Yeah. And I would just say, I mean, Argentina is the economy in ’24 shows some promising results due to the new President’s reforms. Inflation is easing and macro-economic indicators are better than expected. And as I highlighted, foreign exchange hasn’t devalued to the degree expected. And also in Brazil, brewing brewery had some significant recovery and in fact, some of our customers reported very strong volume growth in Brazil this past quarter.

Ben Theurer

Perfect. Thank you.

Operator

Heather Jones, Heather Jones Research.

Heather Jones

Morning, thanks for the question. And I wasn’t the one for the early part, so I hope I’m not going to be repeating anything. — Okay, thank you. I wanted to ask about the other business sort of looking at the slide deck and you all are projecting, I think, roughly a $10 million year on year decline in the losses there.
But so that business, I think is pure circle, Pakistan and plant-based.
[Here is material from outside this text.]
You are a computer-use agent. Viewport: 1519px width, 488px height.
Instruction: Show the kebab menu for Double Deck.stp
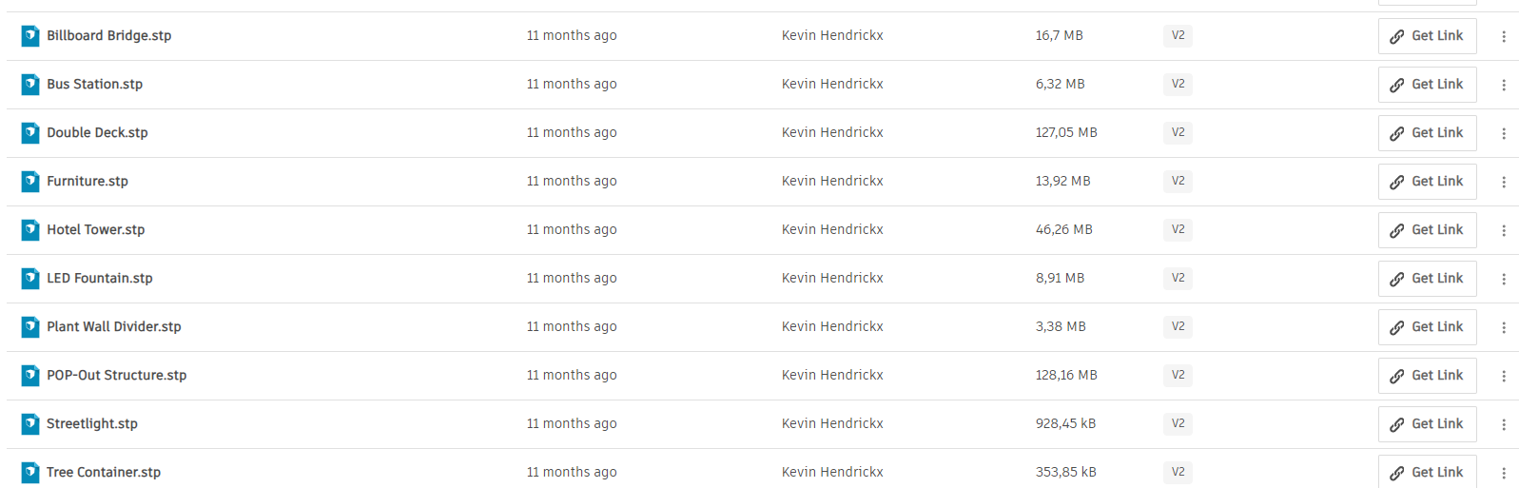click(1503, 133)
And am I right in understanding that it’s the plant the alternative protein piece that’s dry driving the losses because I think you’re making decent returns appear circling Pakistan. Is that correct?

James Zallie

Yeah. So thank you for the question, Heather. The group of all other segments is in fact, on a positive trajectory year on year if you adjust for the sale of our South Korea business, which was in this portfolio last year.
All other is the grouping of three businesses, protein fortification, sugar reduction and our 71% stake in our Pakistan business. Both Pakistan and sugar reduction businesses are generating positive operating income and they’re growing.
So over the near future, they will continue to contribute toward all other profit growth. As stated previously, protein fortification is loss-making and we are actively working a turnaround plan to steadily improve the health of protein fortification operating unit over the next one to three years.
What we’re very pleased to report and say is that protein fortification reduced its operating loss in the first half as the sales of pea protein isolates were up significantly in the quarter. And for those of you that haven’t been tracking this, it’s due in large part to customer wins, new customer wins that we’ve obtained bolstered by tariffs, very high tariffs on Chinese imports.
So the market fundamentals in that segment, which has been under pressure for the last couple of years, is showing some really nice green shoots and we’re benefiting from that, and we’re hopeful that will continue.

Heather Jones

Okay. Thank you. And then on this is the part that I think I may have missed, but the strong volume growth for the texture and healthful segment, the slide deck and I think mission distributors replenishing inventories so it’s wondering if you could sort of quantify or give some guidance as to how much of that volume growth was stronger in customer demand versus a restocking from last year’s destocking?

James Gray

Maybe I’ll just jump in because, yeah, Heather, we have covered this a bit previously. But generally, it’s more of a in consumer pull. We’ve highlighted, particularly in grocery club mass those are categories that we track that unit volume growth in some of those categories. So prepared meals, maybe soups, sauces and dressings, batters, so french fries and chicken.
We’ve seen unit volume growth and during Q2 when we look at the scan data. And so we’re seeing pull there, I would say that the offset is maybe a little bit of some noise around QSRs, but within the US/CAN business foodservices, maybe about 20% of our volume pull.
And so while we see some pretty interesting headlines with regard to some of the bigger fast food service chains and we’re watching those definitely I think we’re seeing just more in consumer pull and the grocery basket.

Heather Jones

Okay. Thank you so much. I appreciate it.

James Gray

Okay, thanks, Heather.

Operator

Thank you. I’m showing no further questions at this time. I’d now like to turn it back to Jim Zallie for closing remarks.

James Zallie

That really concludes today’s call, and we want to thank everybody for their interest in Ingredion, and we hope to see many of you on November 14 at the Texture Innovation Day in Bridgewater, New Jersey.

Operator

Thank you for your participation in today’s conference. This concludes the program. You may now disconnect.